J’aurais encore d’autres questions, mais je dois prendre congé. Le soleil m’éblouit lorsque je sors dans la rue du Camas, je suis un peu sonnée. J’éprouve le besoin de marcher dans ce quartier qui est aussi celui de Rose que Marius va épouser après la guerre.

Je suis tellement surprise d’apprendre que Marie était connue sous le prénom d’Irma. "Marie" Augustine Rose, première-née de la famille, qui porte les prénoms de sa mère Rose et de son grand-père maternel Auguste.

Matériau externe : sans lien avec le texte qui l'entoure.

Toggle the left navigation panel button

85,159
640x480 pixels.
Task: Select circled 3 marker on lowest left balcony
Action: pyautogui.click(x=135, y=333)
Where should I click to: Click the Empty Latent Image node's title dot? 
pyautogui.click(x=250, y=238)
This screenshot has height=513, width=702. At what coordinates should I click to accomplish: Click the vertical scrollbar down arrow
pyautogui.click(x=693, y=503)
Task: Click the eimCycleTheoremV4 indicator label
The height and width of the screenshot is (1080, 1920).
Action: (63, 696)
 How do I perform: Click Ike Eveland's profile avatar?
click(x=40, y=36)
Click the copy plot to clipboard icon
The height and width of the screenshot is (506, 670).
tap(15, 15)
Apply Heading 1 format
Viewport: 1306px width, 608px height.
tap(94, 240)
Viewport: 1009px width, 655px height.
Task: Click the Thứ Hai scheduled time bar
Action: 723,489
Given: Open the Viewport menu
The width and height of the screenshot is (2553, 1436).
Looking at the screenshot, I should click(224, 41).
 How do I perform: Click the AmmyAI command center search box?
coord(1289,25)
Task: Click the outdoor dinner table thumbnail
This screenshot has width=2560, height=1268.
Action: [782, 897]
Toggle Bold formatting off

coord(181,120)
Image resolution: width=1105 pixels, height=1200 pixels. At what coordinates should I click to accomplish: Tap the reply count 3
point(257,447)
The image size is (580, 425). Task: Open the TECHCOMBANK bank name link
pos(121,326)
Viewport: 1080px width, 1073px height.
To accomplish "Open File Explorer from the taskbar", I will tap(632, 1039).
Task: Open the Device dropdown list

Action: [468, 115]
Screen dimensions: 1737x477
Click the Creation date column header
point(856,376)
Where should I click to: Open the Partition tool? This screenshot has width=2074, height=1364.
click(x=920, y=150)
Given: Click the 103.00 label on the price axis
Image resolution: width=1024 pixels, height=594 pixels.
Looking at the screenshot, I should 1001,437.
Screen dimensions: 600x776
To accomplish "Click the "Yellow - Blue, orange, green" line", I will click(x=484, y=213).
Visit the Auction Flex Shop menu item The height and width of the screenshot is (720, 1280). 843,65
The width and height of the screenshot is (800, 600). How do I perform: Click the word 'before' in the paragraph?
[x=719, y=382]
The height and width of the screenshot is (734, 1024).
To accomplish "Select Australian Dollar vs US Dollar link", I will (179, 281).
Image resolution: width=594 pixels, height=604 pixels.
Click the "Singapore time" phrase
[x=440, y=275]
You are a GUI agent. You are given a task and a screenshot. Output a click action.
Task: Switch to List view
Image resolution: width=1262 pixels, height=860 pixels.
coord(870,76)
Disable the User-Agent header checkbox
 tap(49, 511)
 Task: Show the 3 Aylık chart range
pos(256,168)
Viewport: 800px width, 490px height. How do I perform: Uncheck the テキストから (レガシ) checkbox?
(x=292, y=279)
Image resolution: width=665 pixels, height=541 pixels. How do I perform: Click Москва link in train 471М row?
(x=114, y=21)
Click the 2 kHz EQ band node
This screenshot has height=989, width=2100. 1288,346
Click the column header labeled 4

Moi qui croyais la connaître un peu …

J’aurais dû demander à son frère de me parler plus longuement de sa famille, mais sa femme m’a fait signe qu’il était fatigué. Aurais-je le temps de le revoir ? Il va mourir avant la fin de l’année 1917[9].


Les billets qui mettent en scène mon arrière-grand-mère :

Une lettre que j'aurais aimé recevoir : M- Marie

Elle habite à Marseille en 1880, rue Kleber

ensuite  rue Hoche à Marseille


[1] C’est l’occasion de découvrir que mon logiciel PDF24 creator est capable de reconnaître le texte d’une image. Je me sers beaucoup de cet outil et je vais utiliser cette possibilité.   https://tools.pdf24.org/fr/creer-pdf

[2] Le Petit Provençal, 13/5/1889.

[3] Indicateur Marseillais.

[4] Le Petit Provençal, 6/7/1914, élections. 

[5] Le Petit Marseillais, 25/12/1914.

[6] Le Petit Marseillais, 30/04/1917.

[7] Le Petit Provençal,15/09/1890

[8] Le Petit Marseillais, 25/02/1914

[9] Le Petit Marseillais, 9/11/1917.